Tableau 1 : Probabilité de hausses du taux directeur américain

Tabel met de kansen op verhogingen van de Amerikaanse beleidsrente per periode

Lorsque cette probabilité est supérieure à 50 %, la banque centrale part du principe qu'une telle hausse est anticipée par les marchés financiers et peut donc être absorbée sans trop de difficultés par l'économie.

En mars, nous assisterons donc selon toute vraisemblance à une double hausse (au total de 50 points de base), suivie par des relèvements (chaque fois d'un quart de pour cent) en mai, juin, juillet, décembre et mars 2023. Ce n'est in fine qu'un relèvement de plus que ce qui était prévu avant la publication du chiffre CPI. Et cela nous ramènera un trimestre plus tôt qu'anticipé à un niveau de taux « normal », compte tenu du dynamisme économique et du taux de chômage actuels.

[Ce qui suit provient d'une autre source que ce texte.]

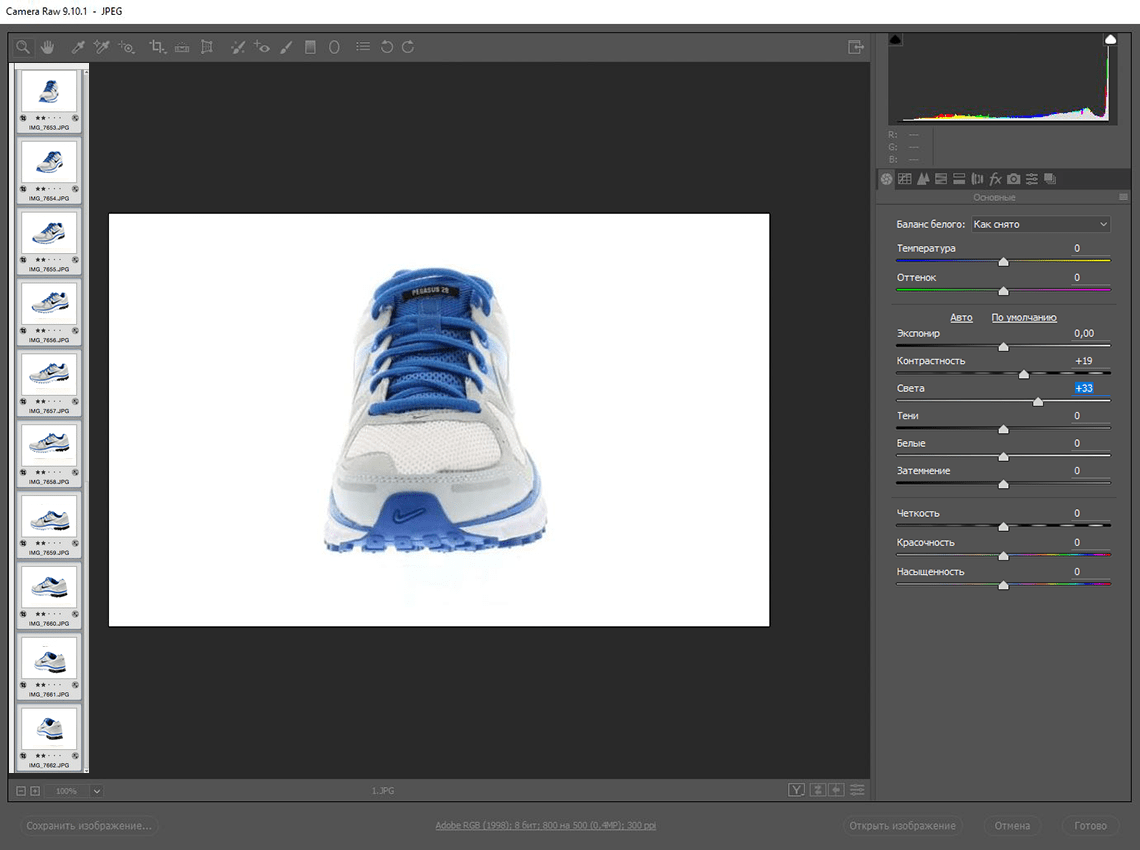This screenshot has height=850, width=1140.
Task: Expand the Основные panel options menu
Action: pos(1123,198)
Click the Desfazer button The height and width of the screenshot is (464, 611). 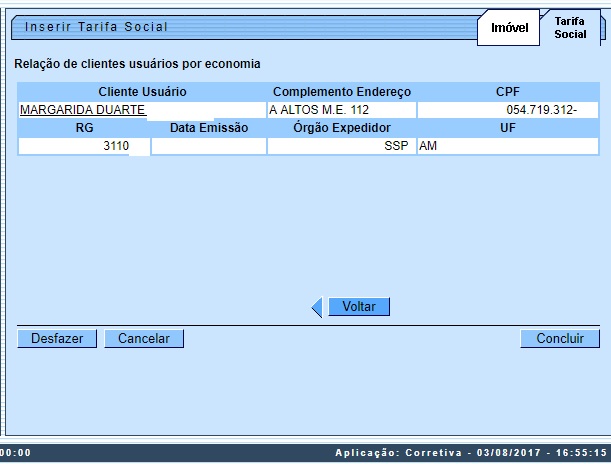[57, 339]
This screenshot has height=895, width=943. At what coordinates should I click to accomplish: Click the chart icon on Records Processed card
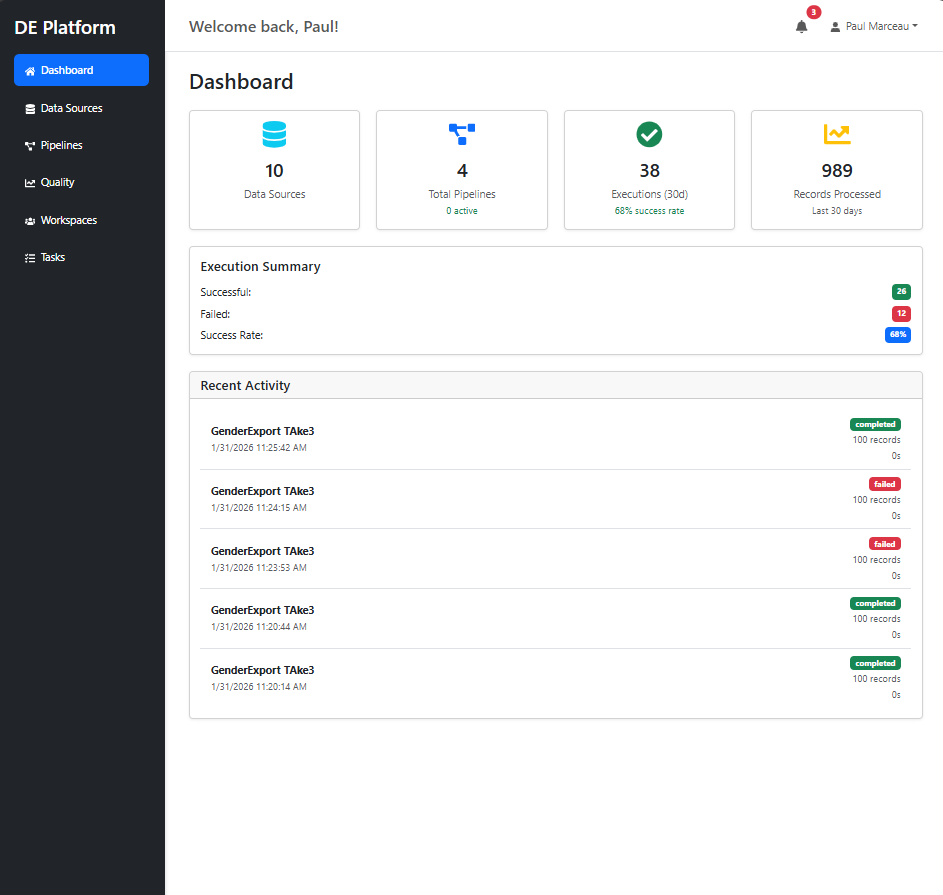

Cette adaptation du scénario devait cependant être répercutée dans les cours des actions, ce qui a donc donné lieu à une correction modérée. Les résultats des entreprises meilleurs qu'attendu freinent cependant dans une grande mesure les forces baissières. Avec respectivement 70 % et la moitié des entreprises cotées en bourse, les résultats publiés jusqu'ici pour le trimestre écoulé dépassent les attentes des analystes de 5,3 % aux États-Unis et de 4,3 % en Europe.

Les dégâts ont également été limités sur les marchés obligataires. Un taux directeur plus élevé tempère en effet les attentes inflationnistes et n'exerce donc (jusqu'à présent) qu'une pression haussière limitée sur les taux d'intérêt à long terme. Les taux sur les obligations d'État à long terme progressent cependant davantage dans la zone euro qu'aux États-Unis. La banque centrale européenne dispose en effet d'une marge de manœuvre pour relever son taux directeur bien plus limitée que celle de la Fed. Cela signifie qu'en Europe, une part beaucoup plus importante du fardeau inflationniste croissant doit être supportée par les taux à long terme qui sont donc appelés à monter plus fortement de ce côté oriental du méridien de Greenwich. L'on prévoit que la BCE augmentera son taux directeur de 50 points de base d'ici à la fin de l'année 2022.

Avec ces turbulences, vents contraires, gros temps et pluies glaçantes à l'horizon, nous gardons cependant l'équilibre, forts de nos fidèles pieds marins.   

[1] Augmenter les taux sur les placements à court terme au moment où l'on veut fait pression sur les taux d'intérêt à long terme à travers des achats subsidiés sur les marchés obligataires n'aurait en effet pas eu beaucoup de sens.